Please repeat all the entries. Nothing may differ.
::: Recorded information :::
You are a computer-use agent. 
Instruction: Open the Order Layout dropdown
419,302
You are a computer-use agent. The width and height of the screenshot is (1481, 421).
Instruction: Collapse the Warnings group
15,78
:::
### Task output
You are a computer-use agent. 
Instruction: Open the Order Layout dropdown
419,302
You are a computer-use agent. The width and height of the screenshot is (1481, 421).
Instruction: Collapse the Warnings group
15,78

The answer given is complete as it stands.